Guys,
I am working on a SCOM 2012 design. The primary concern is to make SCOM a highly available solution. I've few questions below.
Environment:
- Two data centers (suppose DC1 and DC2), away few KM from each other. Good network connectivity. Network latency less than 2ms.
- SQL 2102 AlwaysOn to host OperationsManager database. One node in DC1, other secondary node in DC2.
- Separate SQL server to host data warehouse database. No SQL failover
- Separate SQL Server+SSRS to host SCOM Reports. This will also have Web Console (optional)
- 4 Management Servers (MS). 2 in each data center, member of two resource pool (RS). One RS for each data center.
- 4 Gateway. 2 in each data center to monitor untrusted domain agents.
For OperationsManager database, I am using SQL 2012 AlwaysOn (two node, automatic failover).
- Should I make OperationsManager database on secondary node readable or not? If I make it readable, will it have any impact on SCOM performance etc.
- Both SQL nodes will be in two different data centers (few KM away from each other). The network is very good, high bandwidth and latency is less that 1 or 2 ms. I assume that both nodes will perform okay and shouldn't be an issue?
Data warehouse database will be hosted on a separate SQL Server. It is expected that the size of this database will be grown to 1TB in a year. I am proposing to not make it part of any SQL cluster (either AlwaysOn or traditional SQL cluster) due to the limitations of the hardware availability. Question:
- Does data warehouse database provide real-time data? documentation says it will keep both historical and real-time data. But I've seen few posts where people says it takes about 2hours to aggregate the data then show in the report. We want to write few reports to get real-time data every few minutes, is it possible to get it from DW or from Operations DB?
- In case of disaster, if Data warehouse SQL server dies, I assume that the SCOM will still work because OperationsManager database is hosted separately. In other words, in my opinion data warehouse is not critical for basic SCOM operations like receiving alerts or monitoring agents (other than reporting). Please correct me if I am wrong.
- If above is correct, and we rebuild the server, restore data warehouse database from backups with in 7 days, I assume that the data from OperationsManager database will be put in the data warehouse db. So end result will be that no data loss in data warehouse database. Correct or not?
- SCOM Reports will be hosted on a 3rd server, separate to data warehouse. If data warehouse SQL server is down, it will only impact the reports availability, all other operations will work okay?
For management servers, I am suggesting to put two MS servers in each data center i.e. two MS in DC1 will be part of one resource pool and two MS in DC2 will be part of second resource pool.
- What is the best way to provide failover for MS - with in data center and across? Should I create one resource pool or 2 pools having 2 MS in each?
- Agents in DC1 will talk to resource pool 1 in its own data center. Agents in DC2 will talk to the resource pool 2. My assumption is that 2 MS in each data center will provide automatic failover with in data center?
- I assume that we can assign one resource pool as primary to agents and another as failover? i.e. in case both MS servers in one data center goes down, agents will talk to MS in other DC???
=-=-=-=-=
• OBJECTIVE
Return the part of the SCOM 2012 design post starting with "- SQL 2102 AlwaysOn" and going on through "Web Console (optional)", copied word for word.

• RECORDED INFORMATION
=-=-=-=-=
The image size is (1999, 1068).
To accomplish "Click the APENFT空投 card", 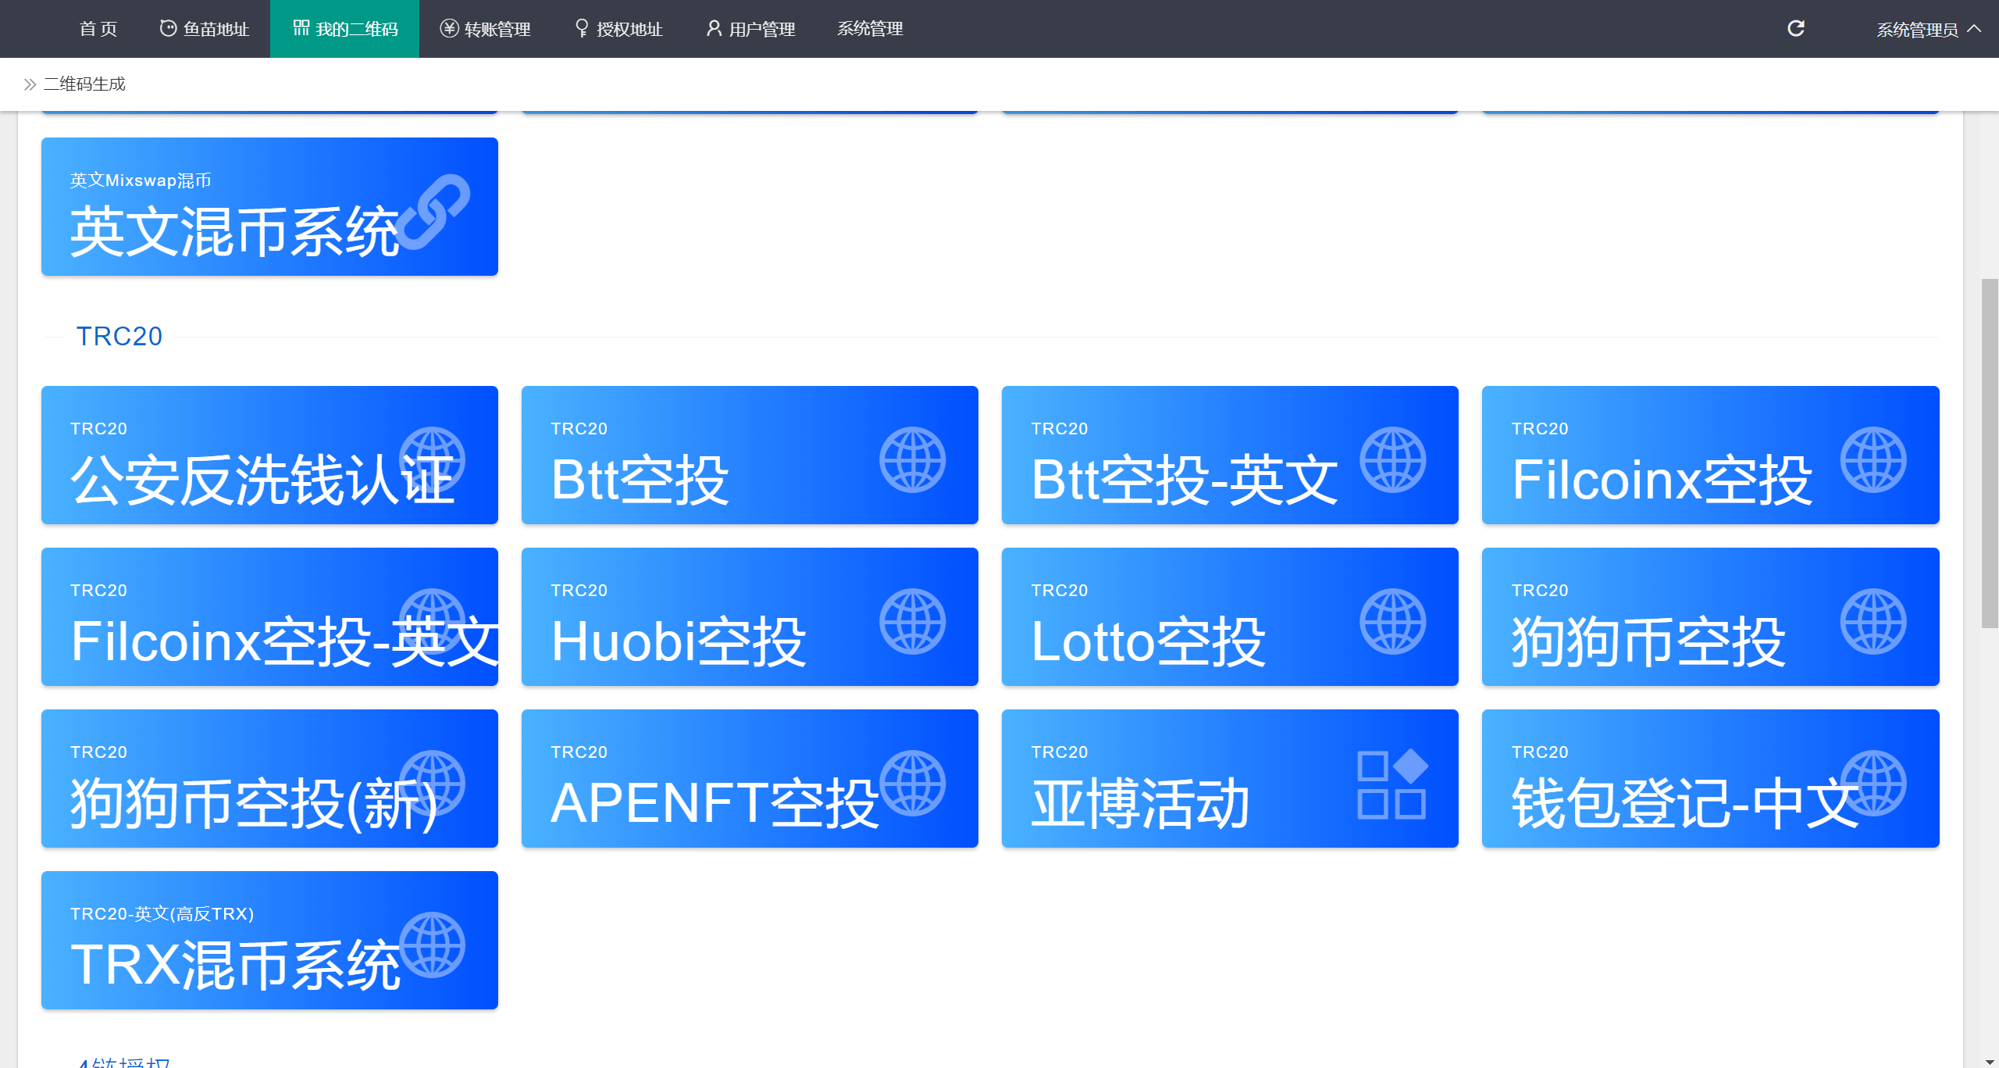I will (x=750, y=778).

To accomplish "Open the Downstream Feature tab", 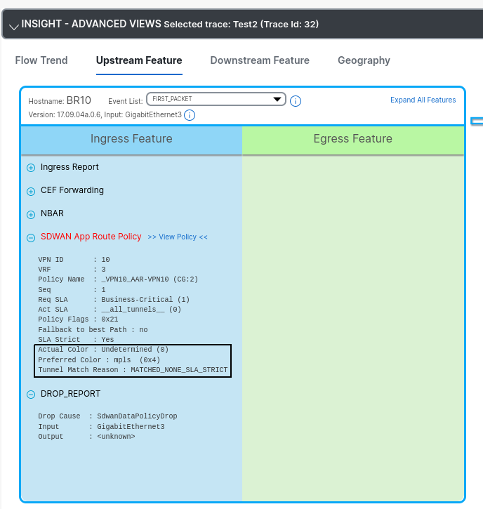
=-=-=-=-=
• RESULT OF THIS EXERCISE
- SQL 2102 AlwaysOn to host OperationsManager database. One node in DC1, other secondary node in DC2.
- Separate SQL server to host data warehouse database. No SQL failover
- Separate SQL Server+SSRS to host SCOM Reports. This will also have Web Console (optional)